The clocking circuits commonly used in electronic systems have traditionally derived their time bases directly from crystal oscillators, in order to exploit the high accuracy that is possible with a crystal oscillator. However, with continuing progress in the development of integrated circuits, the use of electromechanical components in electronic systems using integrated circuits has diminished greatly. The crystals used in oscillators are among the last of the electromechanical components used in electronic systems. Therefore, the crystal oscillator has become one of the least reliable components of most electronic systems.
At least three developments have occurred in the field of electronic circuits and systems which have made crystal-controlled clocking systems troublesome. Clocking rates, even in relatively inexpensive systems, have risen dramatically. Sending these high-frequency clock pulses coursing in conductors throughout an electronic system invites radio-like radiation and coupling of the clock pulses to functional signal conductors. Long conductors carrying very high frequency clock or timing pulses introduces a great potential for cross-talk and resultant disruption of the signal streams. Besides internal system problems from such radiation, the generation of and escape of such radiation might also exceed limits set by the U.S. FCC as well as the authorities of other countries.
The progress in microminiaturization of electronic components and circuits has further enhanced the potential for cross-talk of clock pulses into functional signal conductors by making the associated electrical components smaller. These smaller electronic components are thus more sensitive to small charges injected by cross-talk into their associated conductors.

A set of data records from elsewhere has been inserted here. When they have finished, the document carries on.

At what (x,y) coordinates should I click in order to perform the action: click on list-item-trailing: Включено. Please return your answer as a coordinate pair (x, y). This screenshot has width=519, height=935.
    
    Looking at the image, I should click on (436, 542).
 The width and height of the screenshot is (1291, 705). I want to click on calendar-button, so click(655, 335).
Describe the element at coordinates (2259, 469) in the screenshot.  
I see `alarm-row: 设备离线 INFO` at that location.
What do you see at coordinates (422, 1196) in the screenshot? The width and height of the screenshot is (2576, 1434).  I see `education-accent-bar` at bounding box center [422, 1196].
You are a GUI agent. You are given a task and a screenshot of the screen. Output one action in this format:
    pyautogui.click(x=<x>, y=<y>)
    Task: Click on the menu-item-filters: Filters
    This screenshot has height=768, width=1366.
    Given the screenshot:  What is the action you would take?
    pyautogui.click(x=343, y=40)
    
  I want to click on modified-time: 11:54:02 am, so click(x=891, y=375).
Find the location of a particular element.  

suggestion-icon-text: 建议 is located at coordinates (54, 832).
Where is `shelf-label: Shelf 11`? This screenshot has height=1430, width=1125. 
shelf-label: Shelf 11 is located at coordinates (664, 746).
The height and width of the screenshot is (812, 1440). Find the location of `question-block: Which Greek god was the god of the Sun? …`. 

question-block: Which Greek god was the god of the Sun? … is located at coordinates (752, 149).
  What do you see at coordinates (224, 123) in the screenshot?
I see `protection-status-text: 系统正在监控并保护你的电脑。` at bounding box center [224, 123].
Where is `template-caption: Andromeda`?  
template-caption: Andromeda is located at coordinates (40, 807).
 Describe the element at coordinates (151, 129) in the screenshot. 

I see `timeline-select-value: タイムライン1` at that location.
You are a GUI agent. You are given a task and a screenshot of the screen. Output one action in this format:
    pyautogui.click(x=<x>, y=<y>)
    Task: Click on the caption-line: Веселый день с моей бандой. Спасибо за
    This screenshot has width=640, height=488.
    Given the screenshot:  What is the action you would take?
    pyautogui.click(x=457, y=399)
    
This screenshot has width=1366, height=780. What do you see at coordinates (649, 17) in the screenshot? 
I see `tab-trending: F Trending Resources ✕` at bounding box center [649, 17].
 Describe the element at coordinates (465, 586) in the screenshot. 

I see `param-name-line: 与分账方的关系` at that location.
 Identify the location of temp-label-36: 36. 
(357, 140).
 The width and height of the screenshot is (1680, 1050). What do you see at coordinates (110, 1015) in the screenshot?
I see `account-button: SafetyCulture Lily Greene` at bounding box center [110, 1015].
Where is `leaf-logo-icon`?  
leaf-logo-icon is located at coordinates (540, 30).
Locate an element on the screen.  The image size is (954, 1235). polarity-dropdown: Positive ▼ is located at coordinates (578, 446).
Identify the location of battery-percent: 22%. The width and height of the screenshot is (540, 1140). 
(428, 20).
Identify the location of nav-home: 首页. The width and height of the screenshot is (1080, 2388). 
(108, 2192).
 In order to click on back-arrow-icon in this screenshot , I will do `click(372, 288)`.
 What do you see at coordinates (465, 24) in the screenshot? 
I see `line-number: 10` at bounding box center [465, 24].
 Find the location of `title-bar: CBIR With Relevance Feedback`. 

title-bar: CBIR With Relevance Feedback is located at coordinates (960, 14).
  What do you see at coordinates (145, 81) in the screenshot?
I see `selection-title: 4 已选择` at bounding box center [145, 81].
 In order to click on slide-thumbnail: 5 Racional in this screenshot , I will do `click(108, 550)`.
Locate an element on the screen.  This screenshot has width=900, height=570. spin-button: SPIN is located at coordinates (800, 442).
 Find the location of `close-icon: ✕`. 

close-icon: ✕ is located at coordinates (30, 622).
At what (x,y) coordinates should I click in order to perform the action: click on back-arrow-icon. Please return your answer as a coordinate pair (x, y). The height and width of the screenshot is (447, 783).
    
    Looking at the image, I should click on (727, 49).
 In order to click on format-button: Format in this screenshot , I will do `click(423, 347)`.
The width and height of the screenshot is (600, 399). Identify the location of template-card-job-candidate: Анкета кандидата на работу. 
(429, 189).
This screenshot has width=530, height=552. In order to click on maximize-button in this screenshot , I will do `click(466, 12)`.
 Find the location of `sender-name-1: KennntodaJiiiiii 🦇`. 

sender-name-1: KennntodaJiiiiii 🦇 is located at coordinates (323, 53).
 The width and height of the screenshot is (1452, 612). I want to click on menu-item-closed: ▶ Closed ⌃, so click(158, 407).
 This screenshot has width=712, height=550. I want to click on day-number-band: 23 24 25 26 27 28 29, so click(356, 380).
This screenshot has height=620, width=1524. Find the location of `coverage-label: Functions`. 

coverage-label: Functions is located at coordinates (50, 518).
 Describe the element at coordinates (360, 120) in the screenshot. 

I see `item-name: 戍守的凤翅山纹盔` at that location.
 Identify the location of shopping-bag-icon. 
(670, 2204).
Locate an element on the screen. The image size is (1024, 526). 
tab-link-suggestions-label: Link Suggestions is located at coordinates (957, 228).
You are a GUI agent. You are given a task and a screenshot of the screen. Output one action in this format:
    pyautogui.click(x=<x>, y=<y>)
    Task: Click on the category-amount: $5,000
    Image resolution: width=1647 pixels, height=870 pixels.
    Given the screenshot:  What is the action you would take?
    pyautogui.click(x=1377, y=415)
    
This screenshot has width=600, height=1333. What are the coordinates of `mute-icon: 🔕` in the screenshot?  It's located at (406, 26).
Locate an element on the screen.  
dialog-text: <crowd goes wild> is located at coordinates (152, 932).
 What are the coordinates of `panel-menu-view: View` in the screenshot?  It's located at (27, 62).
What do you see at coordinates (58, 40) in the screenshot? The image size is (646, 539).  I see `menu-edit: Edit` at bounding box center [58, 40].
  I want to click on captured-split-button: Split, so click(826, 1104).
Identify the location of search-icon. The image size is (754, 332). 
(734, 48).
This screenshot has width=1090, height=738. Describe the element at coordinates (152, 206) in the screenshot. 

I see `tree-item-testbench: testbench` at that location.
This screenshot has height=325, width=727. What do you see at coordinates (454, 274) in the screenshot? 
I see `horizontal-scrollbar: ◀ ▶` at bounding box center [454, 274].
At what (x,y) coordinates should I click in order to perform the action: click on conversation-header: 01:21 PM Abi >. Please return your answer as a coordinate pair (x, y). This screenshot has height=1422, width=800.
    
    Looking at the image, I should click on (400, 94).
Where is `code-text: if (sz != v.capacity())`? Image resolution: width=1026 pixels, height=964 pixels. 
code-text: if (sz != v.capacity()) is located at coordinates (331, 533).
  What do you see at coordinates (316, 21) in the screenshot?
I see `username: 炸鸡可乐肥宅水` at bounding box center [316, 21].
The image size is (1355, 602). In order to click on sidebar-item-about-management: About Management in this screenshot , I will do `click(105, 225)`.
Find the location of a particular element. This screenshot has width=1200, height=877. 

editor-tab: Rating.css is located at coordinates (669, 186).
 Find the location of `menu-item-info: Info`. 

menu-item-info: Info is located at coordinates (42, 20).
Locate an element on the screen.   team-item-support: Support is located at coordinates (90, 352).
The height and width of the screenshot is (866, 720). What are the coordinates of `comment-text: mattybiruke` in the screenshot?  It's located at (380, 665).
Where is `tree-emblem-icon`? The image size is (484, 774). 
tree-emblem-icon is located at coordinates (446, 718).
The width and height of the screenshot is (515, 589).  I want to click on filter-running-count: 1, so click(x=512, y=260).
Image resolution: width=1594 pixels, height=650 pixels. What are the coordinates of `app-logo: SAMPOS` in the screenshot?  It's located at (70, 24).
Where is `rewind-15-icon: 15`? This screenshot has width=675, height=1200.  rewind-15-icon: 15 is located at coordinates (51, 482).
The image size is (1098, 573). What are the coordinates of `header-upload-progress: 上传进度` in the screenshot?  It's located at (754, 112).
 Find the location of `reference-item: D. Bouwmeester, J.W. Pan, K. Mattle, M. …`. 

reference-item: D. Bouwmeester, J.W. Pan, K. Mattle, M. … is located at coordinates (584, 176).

As the integrated circuit components have gotten smaller, it would seem that their associated conductors would have gotten shorter and less likely to receive substantial amounts of cross-talk-linked electrical charge as a result of radiations from the high-frequency clock conductors. However, the sizes of systems have also grown. Therefore, the conductor lengths have not shortened as much as the component sizes have shrunk and the clock frequencies have increased.
One common approach to shortening the conductor paths that carry high-frequency clock pulses is to place a crystal oscillator next to each very large scale integrated circuit (VLSI). This can get expensive and uses an inordinate amount of circuit board area. The use of a great many individual crystal oscillators also multiplies the number of the less-reliable components that could fail and cause a system failure. That only compounds the reliability problem with the use of crystal oscillators. It also makes it difficult to control the phasing between the several VLSI chips in a system.
With so much integrated circuitry on a single printed circuit board, power budgeting can become a problem. If too many things happen simultaneously, current surges can be experienced by the various DC voltage sources that supply the printed circuit board.
There have been attempts to attack the crystal clock reliability problem by providing two or more crystal clocks. Then, various ways are found to choose the better of two--for example, by noting if one is going as much as half as fast as the other. Another approach is to rectify the output of the clock and look at the average voltage level of the rectified and filtered output. A low filtered output voltage means that the associated oscillator has either stopped or has slowed appreciably. Alternatively, three or more oscillators can be provided and their outputs compared. Then the two out of three that agree are selected, and one of those two is then used.
Most of the schemes that use multiple crystal oscillators and then switch between them pay little attention to the possible system consequences that might result from abrupt phase changes in the system clock.